Serpdog

Posted on Oct 1, 2022 • Edited on Mar 5, 2023

Web Scraping Google Images

#tutorial #beginners #javascript #programming

Introduction

This post will teach us to scrape Google Images results with Node JS using multiple methods.

Requirements

Web Parsing with CSS selectors

To search the tags from the HTML files is not only a difficult thing to do but also a time-consuming process. It is better to use the CSS Selectors Gadget for selecting the perfect tags to make your web scraping journey easier.

This gadget can help you to choose the perfect CSS selector for your need. Here is the link to the tutorial, which will teach you to use this gadget for selecting the best CSS selectors according to your needs.

User Agents

User-Agent is used to identify the application, operating system, vendor, and version of the requesting user agent, which can help in making a fake visit to Google by acting as a real user. You can also rotate User Agents, read more about this in this article: How to fake and rotate User Agents using Python 3.

If you want to further safeguard your IP from being blocked by Google, you can try these 10 Tips to avoid getting Blocked while Scraping Google.

Install Libraries

Before we begin, install these libraries so we can move forward and prepare our scraper.

Or you can type the below commands in your project terminal to install the libraries:

  npm i unirest
  npm i cheerio

To extract our HTML data, we will use Unirest JS, and for parsing the HTML data, we will use Cheerio JS.

Target:

Process

Method-1

We have set up all the things to prepare our scraper. Now, let us discuss about our first method to scrape Google Images.

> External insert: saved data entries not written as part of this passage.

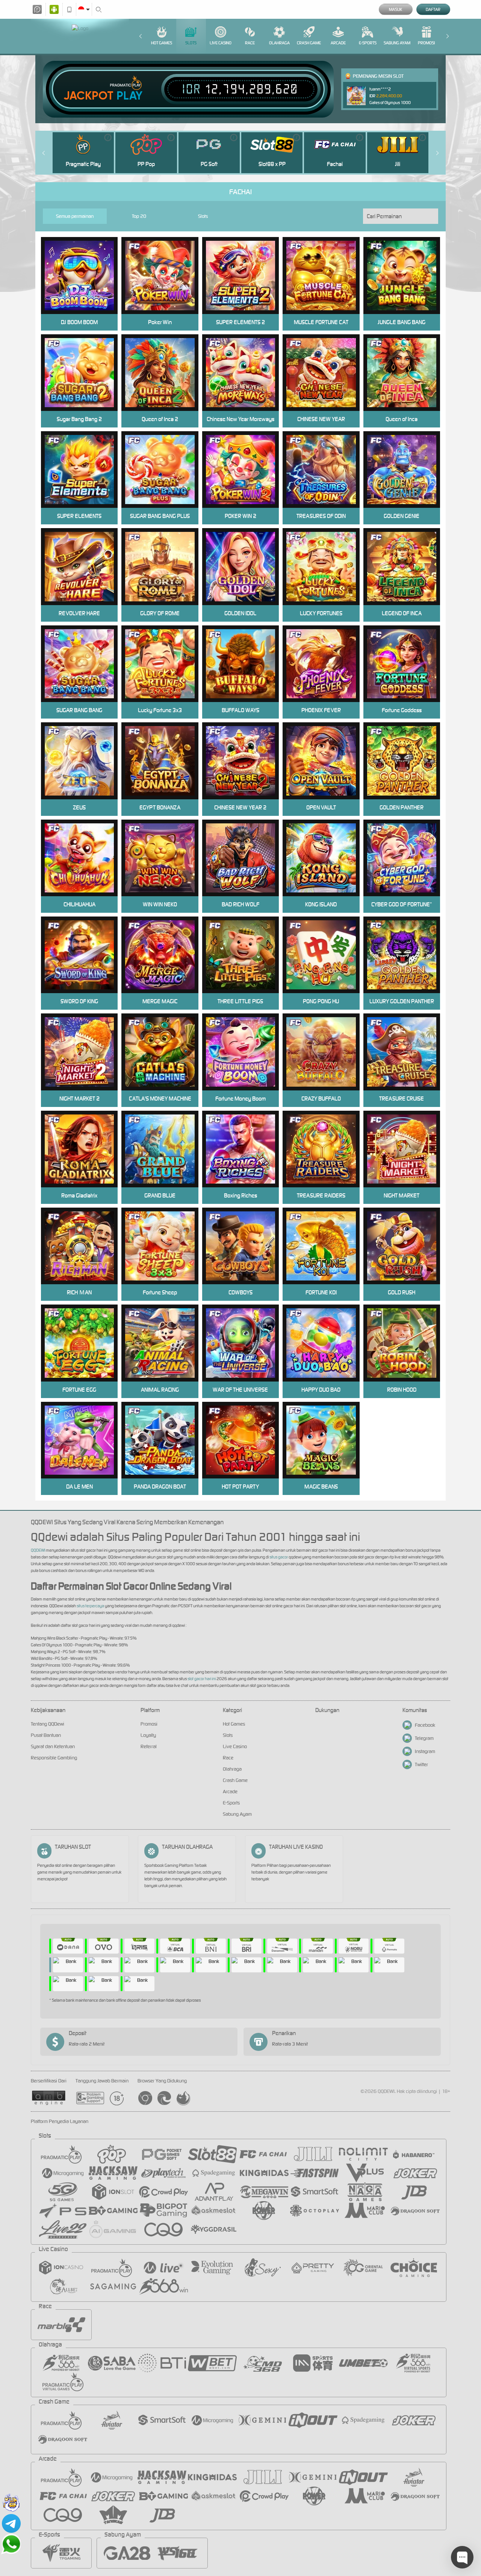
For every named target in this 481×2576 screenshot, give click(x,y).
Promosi (426, 42)
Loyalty (148, 1735)
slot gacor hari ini (202, 1678)
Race (250, 42)
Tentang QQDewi (47, 1724)
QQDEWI (38, 1550)
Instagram (425, 1751)
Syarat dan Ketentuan (53, 1746)
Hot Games (161, 42)
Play (129, 95)
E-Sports (368, 42)
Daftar (433, 9)
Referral (149, 1746)
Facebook (425, 1725)
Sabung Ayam (397, 42)
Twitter (421, 1764)
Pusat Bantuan (46, 1735)
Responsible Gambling (54, 1758)
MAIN (165, 275)
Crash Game (309, 42)
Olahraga (279, 42)
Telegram (424, 1738)
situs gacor (278, 1557)
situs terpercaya (90, 1605)
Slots (191, 42)
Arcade (338, 42)
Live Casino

First, we will make a GET request on our target URL with the help of Unirest to extract the raw HTML data.

  let header = {
    "User-Agent": "Mozilla/5.0 (Windows NT 10.0; Win64; x64) AppleWebKit/537.36 (KHTML, like Gecko) Chrome/74.0.3729.157 Safari/537.36"
  };
  return unirest
  .get("https://www.google.com/search?q=nike&oq=nike&hl=en&tbm=isch&asearch=ichunk&async=_id:rg_s,_pms:s,_fmt:pc&sourceid=chrome&ie=UTF-8")
  .headers(header)
  .then((response) => {
    let $ = cheerio.load(response.body);

Step-by-step explanation:

In the first step, we made a GET request to our target URL.
In the second step, we passed the headers required with our target URL.
Then we stored the returned response in the Cheerio instance.

But one User Agent might not be enough as Google can block your request. So, we will make an array of User Agents and rotate it on every request.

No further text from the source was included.